Prompt:
Render as a JSON list of strings the lines of the records from the line containing "The image size" through the line containing "pos(858,441)", one string per line with blank lines omitted. Exclude the pictures from the result.

Data:
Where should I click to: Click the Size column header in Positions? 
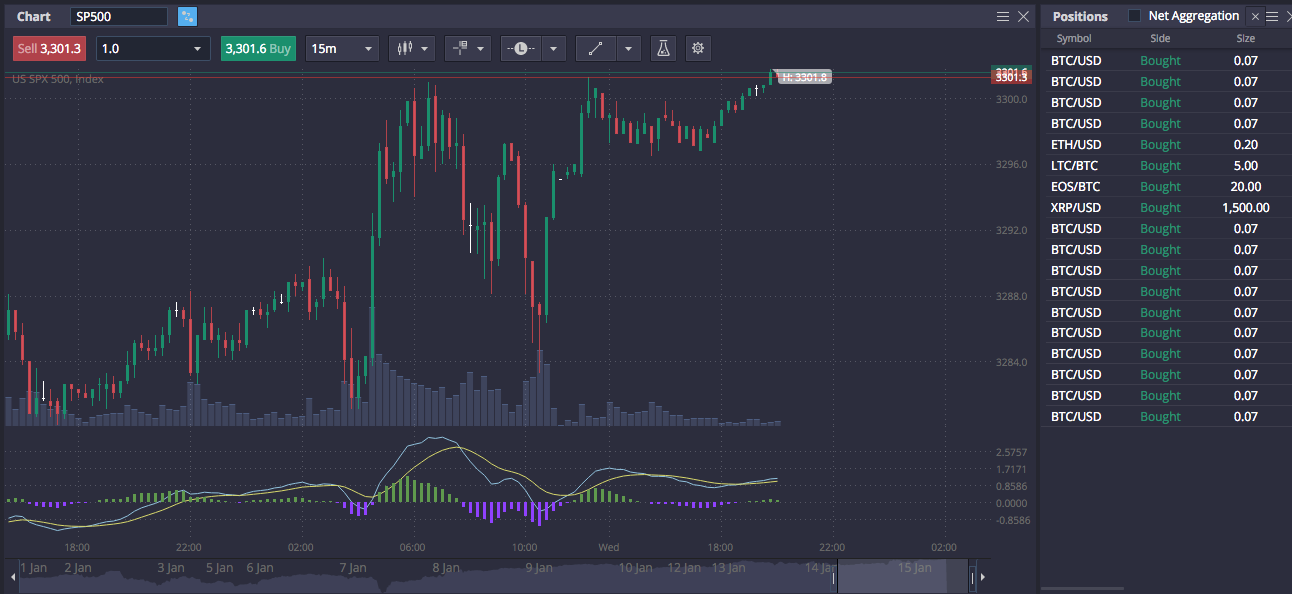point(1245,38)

--

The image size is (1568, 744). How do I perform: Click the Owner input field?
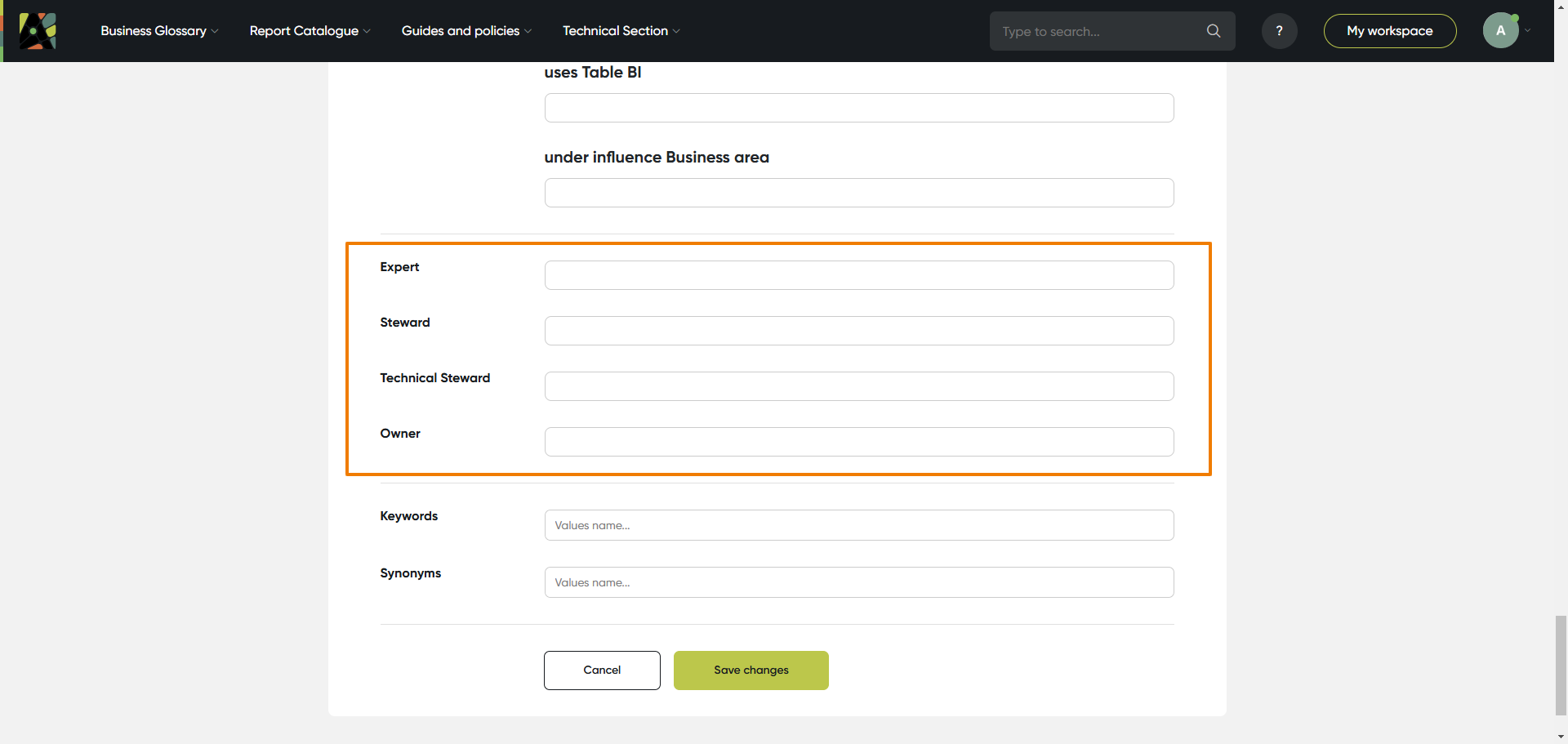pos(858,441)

--

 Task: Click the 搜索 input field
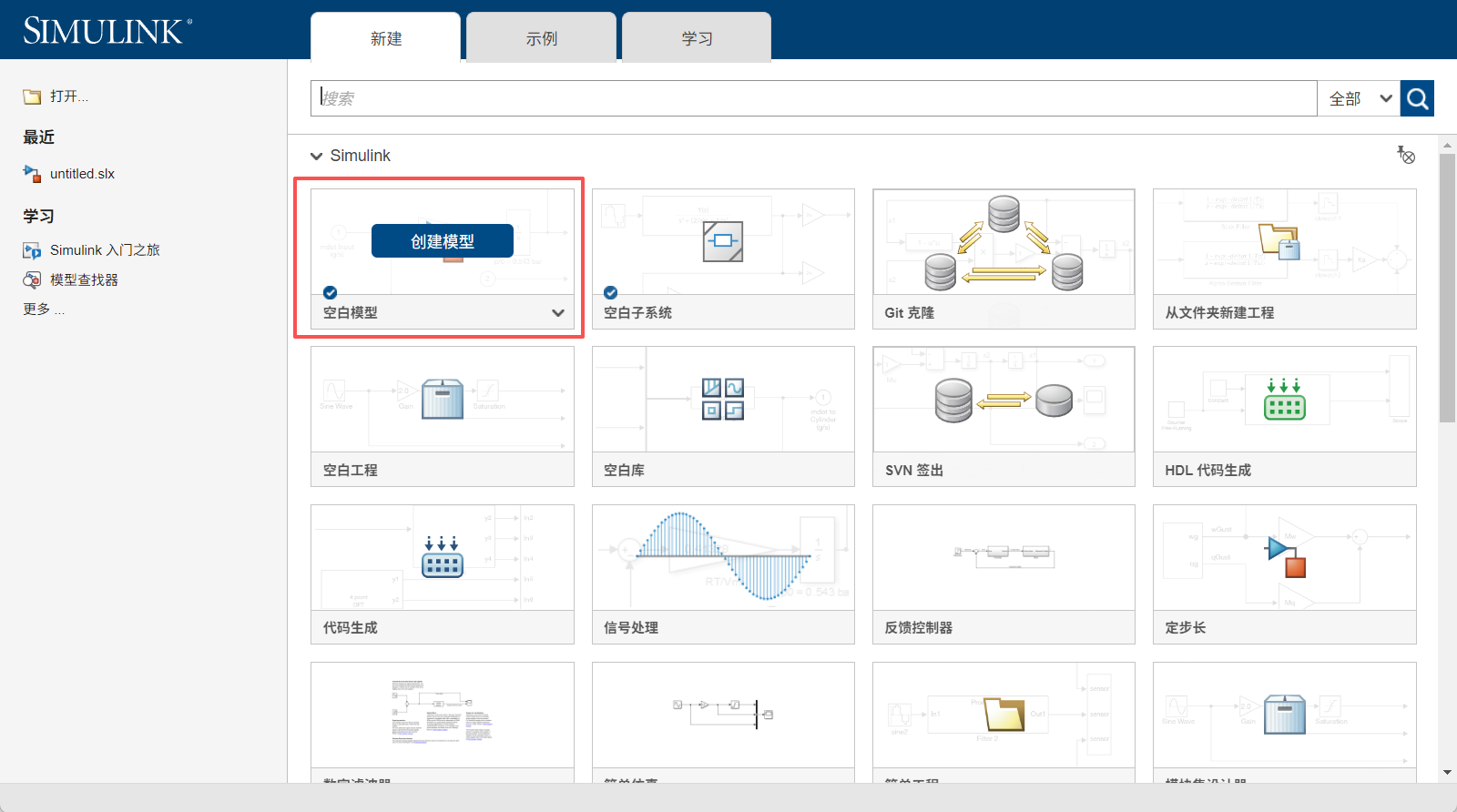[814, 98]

Full response:
[
  "The image size is (1568, 744). How do I perform: Click the Owner input field?",
  "pos(858,441)"
]